Sapphire Corporation plans to acquire a China-based Engineering, Procurement and Construction (EPC) business for RMB 360m (S$75.9m) as part of a new corporate and turnaround strategy to propel growth via railway infrastructure and engineering projects after disposing its loss-making steel business. It has entered into an agreement to acquire the entire share capital of the Hong Kong incorporated Ranken Infrastructure via issue of new Sapphire shares worth S$16.5m at $0.10 each and a subsequent capital injection of RMB 282m (S$59.4m). AAAcertified Ranken is China's second-largest privately owned integrated rail infrastructure company with significant contracts from state-owned enterprises in China, India and Bangladesh. Ranken recorded net profit of RMB19.4m (S$4.1m) for the six months ended 30 June 2014 and has a confirmed order book of RMB 2.1 bn (S$442.1m) to be delivered over 3 years. Sapphire intends to propel growth via Ranken through increasing rail project order book, participating in urbanization plans and partnering with state-owned enterprises and governments in long-term infrastructure projects.

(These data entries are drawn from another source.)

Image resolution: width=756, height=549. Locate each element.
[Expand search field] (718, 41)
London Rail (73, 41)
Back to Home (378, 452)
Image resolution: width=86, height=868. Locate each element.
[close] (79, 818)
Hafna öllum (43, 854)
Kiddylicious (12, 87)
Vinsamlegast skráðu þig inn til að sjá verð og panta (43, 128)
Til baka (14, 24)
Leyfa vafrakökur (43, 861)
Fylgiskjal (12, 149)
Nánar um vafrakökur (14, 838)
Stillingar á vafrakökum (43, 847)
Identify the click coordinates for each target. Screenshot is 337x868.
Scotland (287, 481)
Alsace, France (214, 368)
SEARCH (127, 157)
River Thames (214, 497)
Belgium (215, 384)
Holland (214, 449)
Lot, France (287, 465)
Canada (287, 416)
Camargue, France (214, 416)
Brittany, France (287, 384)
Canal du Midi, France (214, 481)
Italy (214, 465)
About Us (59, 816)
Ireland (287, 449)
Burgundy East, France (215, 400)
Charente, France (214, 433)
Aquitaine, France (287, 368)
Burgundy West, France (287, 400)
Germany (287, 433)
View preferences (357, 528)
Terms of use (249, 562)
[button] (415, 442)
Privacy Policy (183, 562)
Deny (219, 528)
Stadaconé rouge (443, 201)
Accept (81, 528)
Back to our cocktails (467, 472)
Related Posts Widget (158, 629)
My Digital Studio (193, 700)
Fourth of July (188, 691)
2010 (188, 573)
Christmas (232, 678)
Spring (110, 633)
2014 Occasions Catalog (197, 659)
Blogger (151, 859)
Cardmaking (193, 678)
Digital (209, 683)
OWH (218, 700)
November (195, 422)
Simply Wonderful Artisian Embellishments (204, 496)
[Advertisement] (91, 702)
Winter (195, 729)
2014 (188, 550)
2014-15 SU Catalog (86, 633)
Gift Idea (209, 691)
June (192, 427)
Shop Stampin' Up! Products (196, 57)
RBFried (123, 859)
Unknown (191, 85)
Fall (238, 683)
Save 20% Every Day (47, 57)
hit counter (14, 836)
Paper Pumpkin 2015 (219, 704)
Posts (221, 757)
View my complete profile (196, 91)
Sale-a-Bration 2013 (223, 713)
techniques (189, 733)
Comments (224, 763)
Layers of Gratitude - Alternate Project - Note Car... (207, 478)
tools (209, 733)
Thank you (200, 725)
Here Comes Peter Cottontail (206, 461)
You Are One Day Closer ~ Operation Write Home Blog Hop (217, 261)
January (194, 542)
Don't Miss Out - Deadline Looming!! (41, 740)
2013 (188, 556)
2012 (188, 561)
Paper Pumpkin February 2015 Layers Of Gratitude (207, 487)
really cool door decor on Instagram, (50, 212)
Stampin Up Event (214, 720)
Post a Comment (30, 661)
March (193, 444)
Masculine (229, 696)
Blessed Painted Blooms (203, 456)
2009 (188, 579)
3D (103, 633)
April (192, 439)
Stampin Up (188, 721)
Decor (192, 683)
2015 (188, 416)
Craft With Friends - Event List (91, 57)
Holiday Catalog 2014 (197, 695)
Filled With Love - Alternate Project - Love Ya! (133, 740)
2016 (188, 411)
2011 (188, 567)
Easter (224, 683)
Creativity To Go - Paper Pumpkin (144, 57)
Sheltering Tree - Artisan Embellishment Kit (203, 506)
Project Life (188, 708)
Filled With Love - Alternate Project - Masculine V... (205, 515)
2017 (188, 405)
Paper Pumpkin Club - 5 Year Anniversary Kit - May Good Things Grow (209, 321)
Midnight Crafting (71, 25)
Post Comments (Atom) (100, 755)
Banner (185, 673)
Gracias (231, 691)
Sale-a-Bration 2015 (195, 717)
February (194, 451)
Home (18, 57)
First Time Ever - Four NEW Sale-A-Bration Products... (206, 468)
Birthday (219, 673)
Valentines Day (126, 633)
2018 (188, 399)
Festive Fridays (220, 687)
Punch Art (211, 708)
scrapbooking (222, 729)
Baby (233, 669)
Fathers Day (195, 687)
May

Nan Fung International Holdings, one of Hong Kong's largest privately owned property developers, has raised its offer price for Forterra Trust to S$2.25 per unit from S$1.85. The higher bid price was after Nan Fung acquired about 53.89m units at S$2.25 apiece which took Nan Fung's stake to 51.76% of the total number of issued units and 51.26% of the maximum potential total units in Forterra. The respective stakes grew to 56.73% and 56.18% by 5pm on Monday.

Yuexiu Property proposed to issue HK$2.3bn 6.10% notes due 2029 under the US$2bn medium term note programme. The gross proceeds of the proposed notes issue will amount to approximately HK$2.3bn. The net proceeds are intended to be used by the Company for refinancing certain indebtedness and for general corporate purposes.

Singapore's headline inflation eased to 0.1% in October from 0.6% in September - its lowest since December 2009. At 1.7%, core inflation (although less than September's 1.9%) continues to diverge from headline inflation, as restructuring costs maintain a grip. The Monetary Authority of Singapore (MAS) and the Ministry of Trade and Industry (MTI) said that this was "mainly on account of base effects associated with fluctuations in car Certificate of Entitlement (COE) premiums, as well as sharper declines in the costs of accommodation and oil-related items". October's headline inflation of 0.1% was lower than the market's expectation for a 0.6% y-o-y rise in the consumer price index (CPI).

The Dow and S&P 500 inched to new records last night ahead of a deluge of US economic data in advance of Thursday's Thanksgiving holiday. The US economic calendar was quiet on Monday, but sentiment was lifted by data showing a rise in German business confidence. The next two days will include third-quarter US economic growth, the Conference Board's index of consumer confidence and several other key reports on the US.